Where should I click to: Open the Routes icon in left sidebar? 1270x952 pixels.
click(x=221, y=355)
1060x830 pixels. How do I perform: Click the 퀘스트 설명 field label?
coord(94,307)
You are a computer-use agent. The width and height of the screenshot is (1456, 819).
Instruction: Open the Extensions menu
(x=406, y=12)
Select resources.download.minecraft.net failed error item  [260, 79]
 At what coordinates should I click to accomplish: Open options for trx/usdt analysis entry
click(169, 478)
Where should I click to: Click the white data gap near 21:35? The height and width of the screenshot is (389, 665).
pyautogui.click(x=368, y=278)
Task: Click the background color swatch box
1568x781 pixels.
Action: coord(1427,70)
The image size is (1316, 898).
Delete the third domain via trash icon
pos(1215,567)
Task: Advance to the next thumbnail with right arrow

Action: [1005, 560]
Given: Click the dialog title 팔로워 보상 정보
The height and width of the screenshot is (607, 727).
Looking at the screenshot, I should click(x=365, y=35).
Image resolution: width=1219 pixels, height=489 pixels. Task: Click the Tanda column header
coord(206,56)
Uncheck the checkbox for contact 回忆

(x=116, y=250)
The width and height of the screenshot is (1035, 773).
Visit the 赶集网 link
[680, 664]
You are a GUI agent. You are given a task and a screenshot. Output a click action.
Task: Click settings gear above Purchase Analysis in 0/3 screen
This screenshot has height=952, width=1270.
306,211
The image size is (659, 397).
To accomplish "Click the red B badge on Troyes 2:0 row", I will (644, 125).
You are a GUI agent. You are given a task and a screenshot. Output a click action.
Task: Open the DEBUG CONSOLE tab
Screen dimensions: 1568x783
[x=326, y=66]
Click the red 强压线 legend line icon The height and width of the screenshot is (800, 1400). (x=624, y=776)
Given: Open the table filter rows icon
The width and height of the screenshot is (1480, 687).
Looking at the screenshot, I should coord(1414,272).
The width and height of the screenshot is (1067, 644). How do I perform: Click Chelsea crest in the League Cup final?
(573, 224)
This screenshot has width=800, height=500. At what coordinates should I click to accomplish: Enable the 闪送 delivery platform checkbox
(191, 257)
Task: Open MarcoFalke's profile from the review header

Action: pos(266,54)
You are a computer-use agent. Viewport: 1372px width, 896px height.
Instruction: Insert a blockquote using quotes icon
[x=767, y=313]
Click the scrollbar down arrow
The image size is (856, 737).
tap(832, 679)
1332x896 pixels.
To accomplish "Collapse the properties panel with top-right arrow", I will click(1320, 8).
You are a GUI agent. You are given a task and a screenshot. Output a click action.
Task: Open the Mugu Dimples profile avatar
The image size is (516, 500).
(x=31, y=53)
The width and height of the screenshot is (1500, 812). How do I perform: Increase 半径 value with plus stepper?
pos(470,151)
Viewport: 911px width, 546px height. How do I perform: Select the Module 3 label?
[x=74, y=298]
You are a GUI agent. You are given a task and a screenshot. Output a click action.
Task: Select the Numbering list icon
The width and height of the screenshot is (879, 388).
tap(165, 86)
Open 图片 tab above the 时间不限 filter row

_ _ _ _ _

**What you will do**
Render each line of the records above as a Markdown table with the columns Row and Record text. Number the rows in order and skip blank lines.

**Answer below**
| Row | Record text |
|---|---|
| 1 | Where should I click to: Open the Routes icon in left sidebar? 1270x952 pixels. |
| 2 | click(x=221, y=355) |
| 3 | 1060x830 pixels. How do I perform: Click the 퀘스트 설명 field label? |
| 4 | coord(94,307) |
| 5 | You are a computer-use agent. The width and height of the screenshot is (1456, 819). |
| 6 | Instruction: Open the Extensions menu |
| 7 | (x=406, y=12) |
| 8 | Select resources.download.minecraft.net failed error item  [260, 79] |
| 9 |  At what coordinates should I click to accomplish: Open options for trx/usdt analysis entry |
| 10 | click(169, 478) |
| 11 | Where should I click to: Click the white data gap near 21:35? The height and width of the screenshot is (389, 665). |
| 12 | pyautogui.click(x=368, y=278) |
| 13 | Task: Click the background color swatch box |
| 14 | 1568x781 pixels. |
| 15 | Action: coord(1427,70) |
| 16 | The image size is (1316, 898). |
| 17 | Delete the third domain via trash icon |
| 18 | pos(1215,567) |
| 19 | Task: Advance to the next thumbnail with right arrow |
| 20 | Action: [1005, 560] |
| 21 | Given: Click the dialog title 팔로워 보상 정보 |
| 22 | The height and width of the screenshot is (607, 727). |
| 23 | Looking at the screenshot, I should click(x=365, y=35). |
| 24 | Image resolution: width=1219 pixels, height=489 pixels. Task: Click the Tanda column header |
| 25 | coord(206,56) |
| 26 | Uncheck the checkbox for contact 回忆 |
| 27 | (x=116, y=250) |
| 28 | The width and height of the screenshot is (1035, 773). |
| 29 | Visit the 赶集网 link |
| 30 | [680, 664] |
| 31 | You are a GUI agent. You are given a task and a screenshot. Output a click action. |
| 32 | Task: Click settings gear above Purchase Analysis in 0/3 screen |
| 33 | This screenshot has height=952, width=1270. |
| 34 | 306,211 |
| 35 | The image size is (659, 397). |
| 36 | To accomplish "Click the red B badge on Troyes 2:0 row", I will (644, 125). |
| 37 | You are a GUI agent. You are given a task and a screenshot. Output a click action. |
| 38 | Task: Open the DEBUG CONSOLE tab |
| 39 | Screen dimensions: 1568x783 |
| 40 | [x=326, y=66] |
| 41 | Click the red 强压线 legend line icon The height and width of the screenshot is (800, 1400). (x=624, y=776) |
| 42 | Given: Open the table filter rows icon |
| 43 | The width and height of the screenshot is (1480, 687). |
| 44 | Looking at the screenshot, I should coord(1414,272). |
| 45 | The width and height of the screenshot is (1067, 644). How do I perform: Click Chelsea crest in the League Cup final? |
| 46 | (573, 224) |
| 47 | This screenshot has width=800, height=500. At what coordinates should I click to accomplish: Enable the 闪送 delivery platform checkbox |
| 48 | (191, 257) |
| 49 | Task: Open MarcoFalke's profile from the review header |
| 50 | Action: pos(266,54) |
| 51 | You are a computer-use agent. Viewport: 1372px width, 896px height. |
| 52 | Instruction: Insert a blockquote using quotes icon |
| 53 | [x=767, y=313] |
| 54 | Click the scrollbar down arrow |
| 55 | The image size is (856, 737). |
| 56 | tap(832, 679) |
| 57 | 1332x896 pixels. |
| 58 | To accomplish "Collapse the properties panel with top-right arrow", I will click(1320, 8). |
| 59 | You are a GUI agent. You are given a task and a screenshot. Output a click action. |
| 60 | Task: Open the Mugu Dimples profile avatar |
| 61 | The image size is (516, 500). |
| 62 | (x=31, y=53) |
| 63 | The width and height of the screenshot is (1500, 812). How do I perform: Increase 半径 value with plus stepper? |
| 64 | pos(470,151) |
| 65 | Viewport: 911px width, 546px height. How do I perform: Select the Module 3 label? |
| 66 | [x=74, y=298] |
| 67 | You are a GUI agent. You are given a task and a screenshot. Output a click action. |
| 68 | Task: Select the Numbering list icon |
| 69 | The width and height of the screenshot is (879, 388). |
| 70 | tap(165, 86) |
| 71 | Open 图片 tab above the 时间不限 filter row |